Furniture by William Burges

The Golden Bed is a bed designed by the English architect and designer William Burges in 1879 for the guest bedroom of the home that he designed for himself in Holland Park, The Tower House. It is now in the collection of the Victoria & Albert Museum (V&A) in South Kensington. The bed was made by John Walden and carved by Thomas Nicholls. The painting in the central panel of the headboard was executed by Henry Holiday, and the motifs and figures on the bed painted by Fred Weekes. The bed is made from polished hardwood, mahogany and pine.

The theme for the guest room has been variously described as 'The Earth and Her Productions' and 'Vita Nova' ('New Life'). The Golden Bed matched the rest of the furniture designed for the guest bedroom, in keeping with the room's decorative scheme.

==Design==
The Golden Bed is a large bed, measuring 2.28 m long, 1.93 m high and 1.57 m wide. It is made from wood, gilded gold. The bed is decorated with carvings and 'fragments of illuminated manuscripts under glass and rock crystal'. Two mirrors are inset into the headboard, which features a painting by Thomas Weekes of the Judgement of Paris at its centre. The three gods in the 'Judgement of Paris' are wearing clothes of the 13th-century, with Mercury standing to the left of Paris, with Venus bowing to Paris on the right. The painting had previously been part of a larger painted panel at Burges' rooms in Buckingham Street, where he had lived before Tower House. The sideboards of the bed are ornamented with glass covering pieces of illuminated vellum and fragments of textiles. Grotesque figures, of a female and male, feature in the side brackets at the head of the bed. The bed head and foot posts are surmounted by half orbs of rock crystal.
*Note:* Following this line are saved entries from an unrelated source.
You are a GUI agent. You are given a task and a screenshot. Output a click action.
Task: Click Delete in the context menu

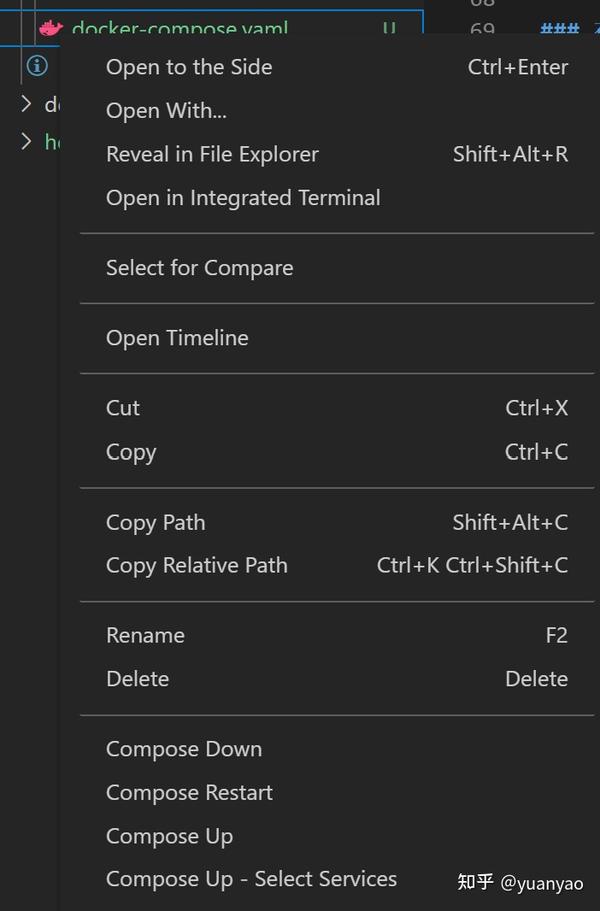[x=137, y=679]
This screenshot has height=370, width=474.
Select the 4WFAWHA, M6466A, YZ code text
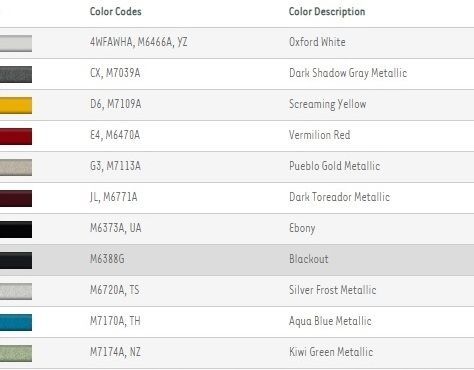click(139, 42)
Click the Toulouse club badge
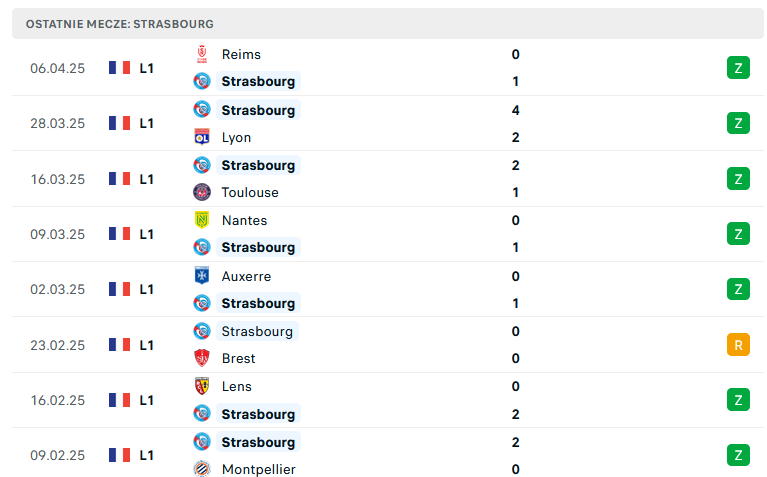Screen dimensions: 767x477 (202, 192)
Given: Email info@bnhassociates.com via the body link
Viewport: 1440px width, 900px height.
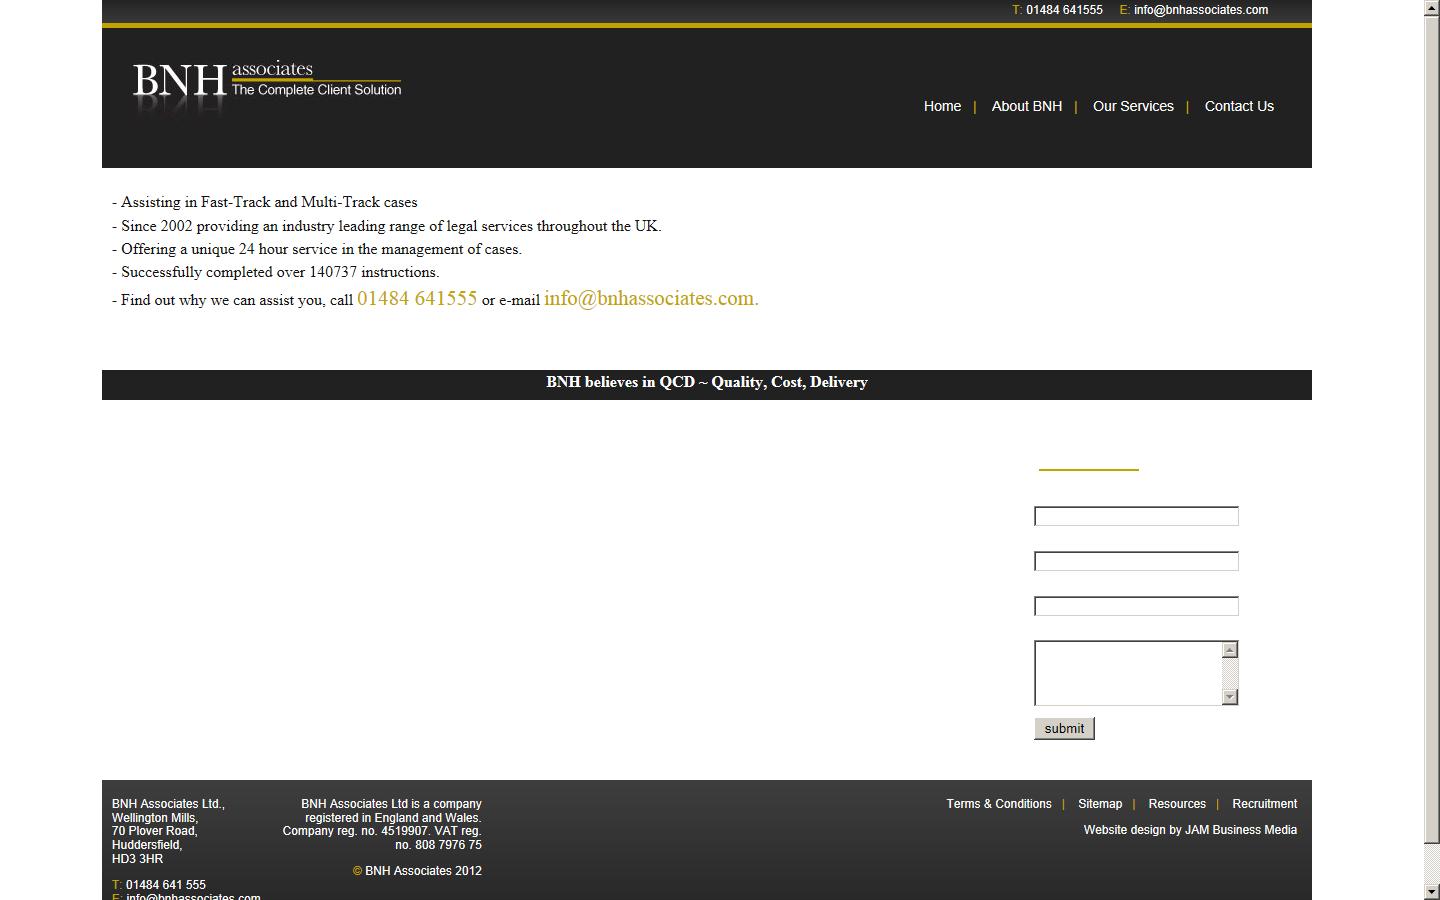Looking at the screenshot, I should pyautogui.click(x=648, y=298).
The foot of the bed is inscribed with the Latin phrase 'VITA NOVA' ('New Life'), with the posts of the bed inscribed 'WILLIAM BURGES ME FIERI FECIT' ('William Burges Made Me') on the right, and 'ANNO DOMINI MDCCCLXXIX' ('In the Year of Our Lord 1879') on the left.

==History==
The estimate book Burges used for Tower House records the bed on 12 March 1879 as costing £39 13s. Thomas Nicholls carving for the bed is marked by a payment of £15 15s in June that year.

From 1952 to 1953 the Exhibition of Victorian and Edwardian Decorative Arts was held at the V&A, at which the Golden Bed and an accompanying washstand, also from the guest bedroom at The Tower House, were lent for display. Oliver Poole, 1st Baron Poole was originally asked to lend the bed but Poole subsequently requested that Colonel T.H. Minshall be acknowledged as the owner. Minshall had owned Tower House in the 1920s. Poole and his mother, Mrs. Minshall, later agreed to donate the bed and washstand to the V&A in the name of Colonel Minshall.

In 2002 the Golden Bed was lent to Knightshayes Court in Tiverton, Devon, by the V&A. Knightshayes Court had been built by Burges from 1867 to 1874. The bed joined a wardrobe designed by Burges on loan from Tower House in a newly created 'Burges room' at Knightshayes Court.